» STATED TASK: Convert the lines of the records starting at the line containing "Click the Wikipedia logo" and ending at the line containing "pyautogui.click(x=112, y=31)" into a JSON list of strings, one string per line, with blank lines dropped. Leave the pictures out of your answer.

» ENTRIES PROVIDED:
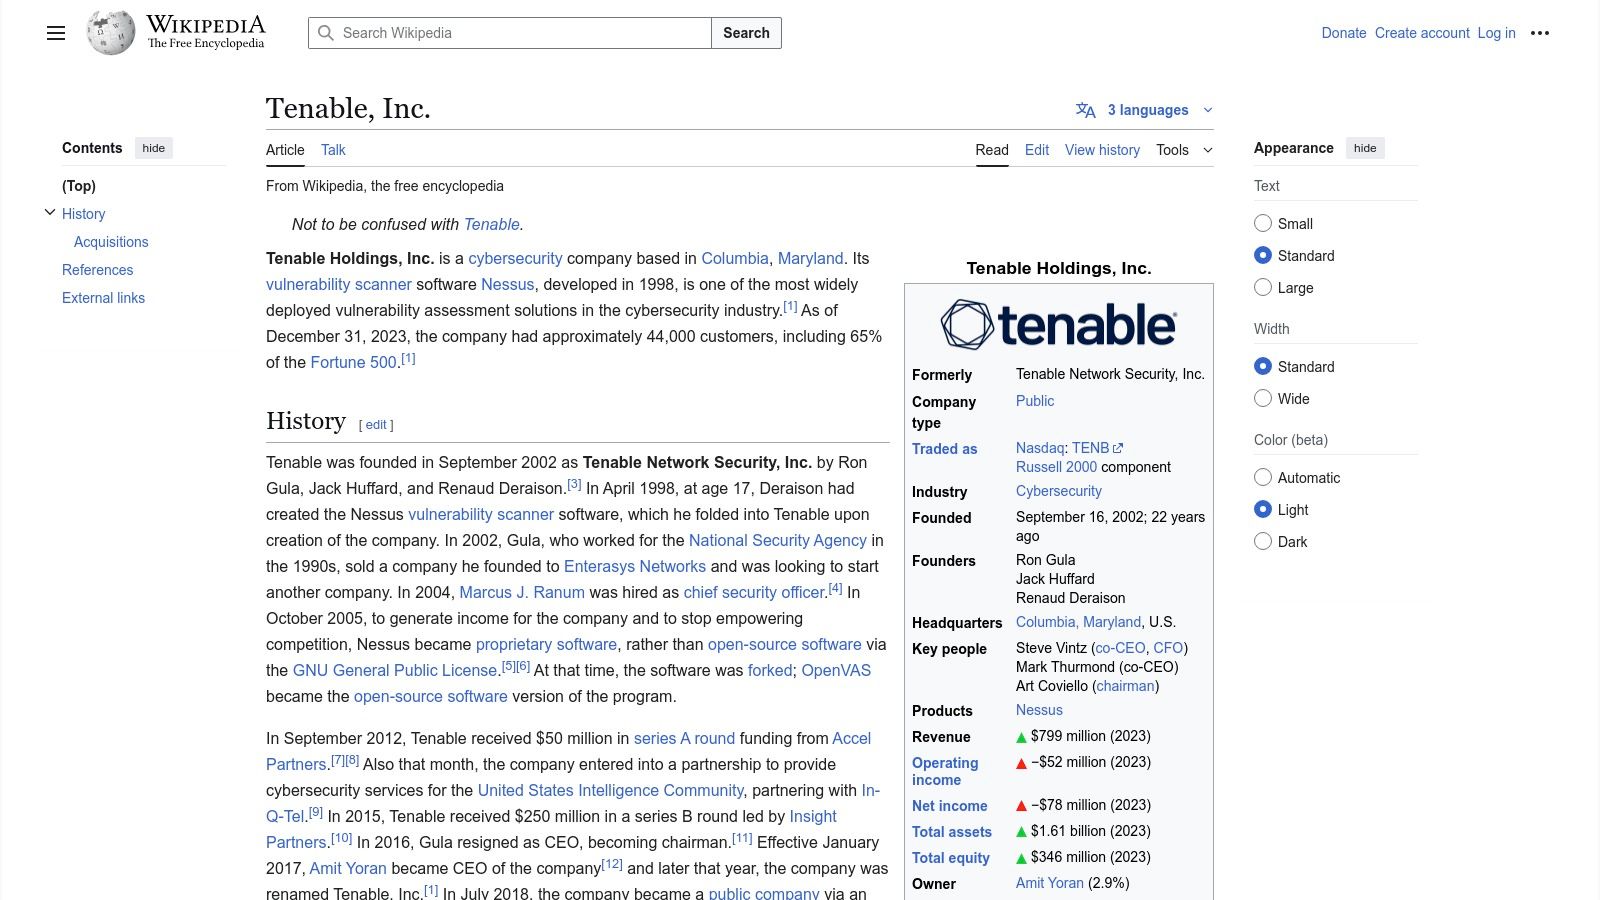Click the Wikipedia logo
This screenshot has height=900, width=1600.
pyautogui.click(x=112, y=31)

--

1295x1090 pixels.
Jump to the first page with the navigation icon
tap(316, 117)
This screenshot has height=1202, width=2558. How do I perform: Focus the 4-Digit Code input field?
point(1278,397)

--

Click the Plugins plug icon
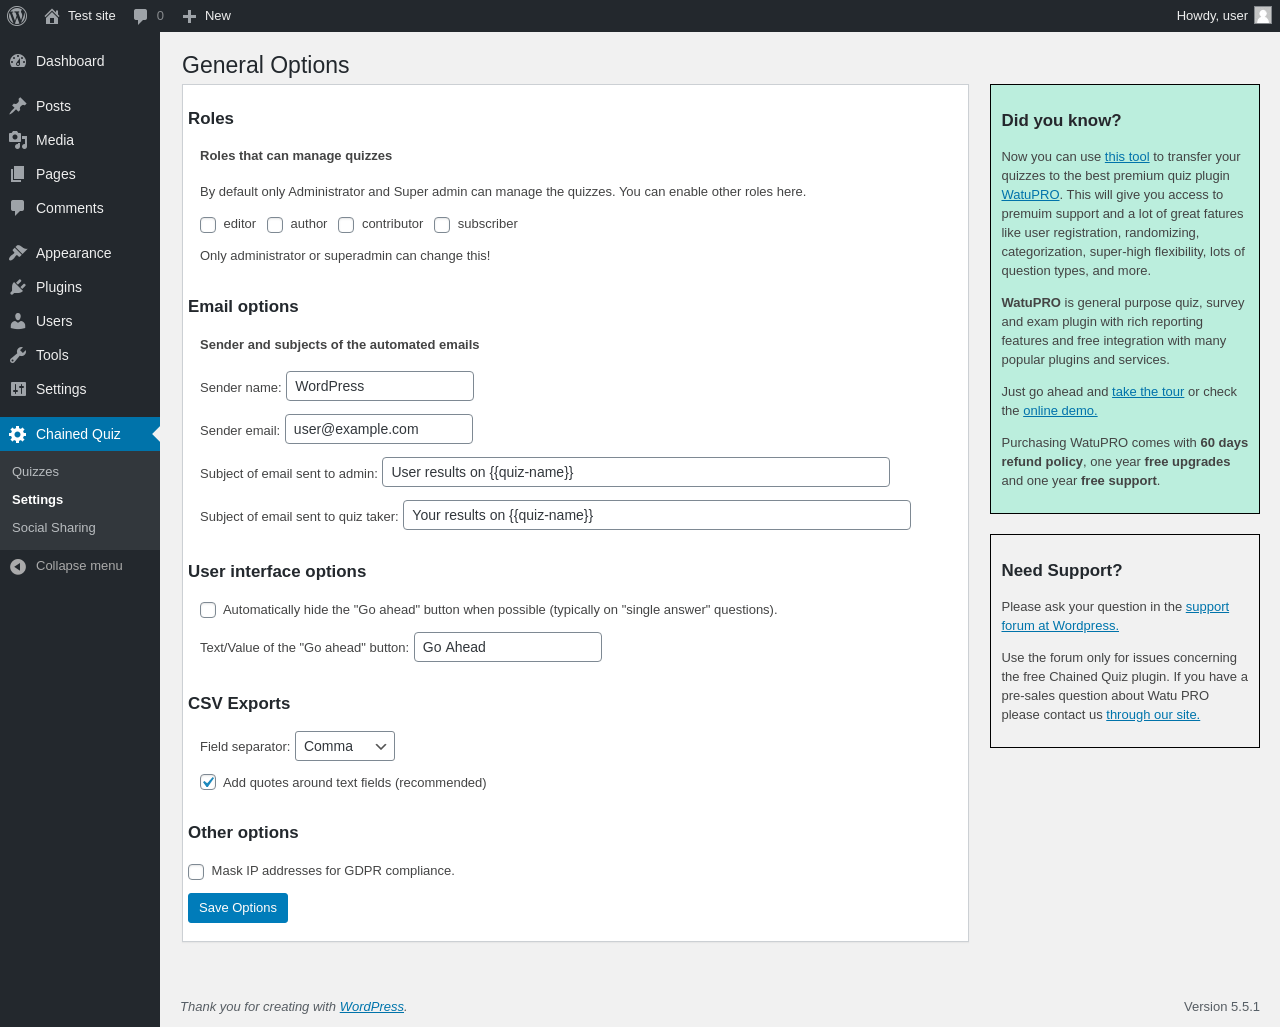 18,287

» TASK ANSWER:
[
  "Click the Wikipedia logo",
  "This screenshot has height=900, width=1600.",
  "pyautogui.click(x=112, y=31)"
]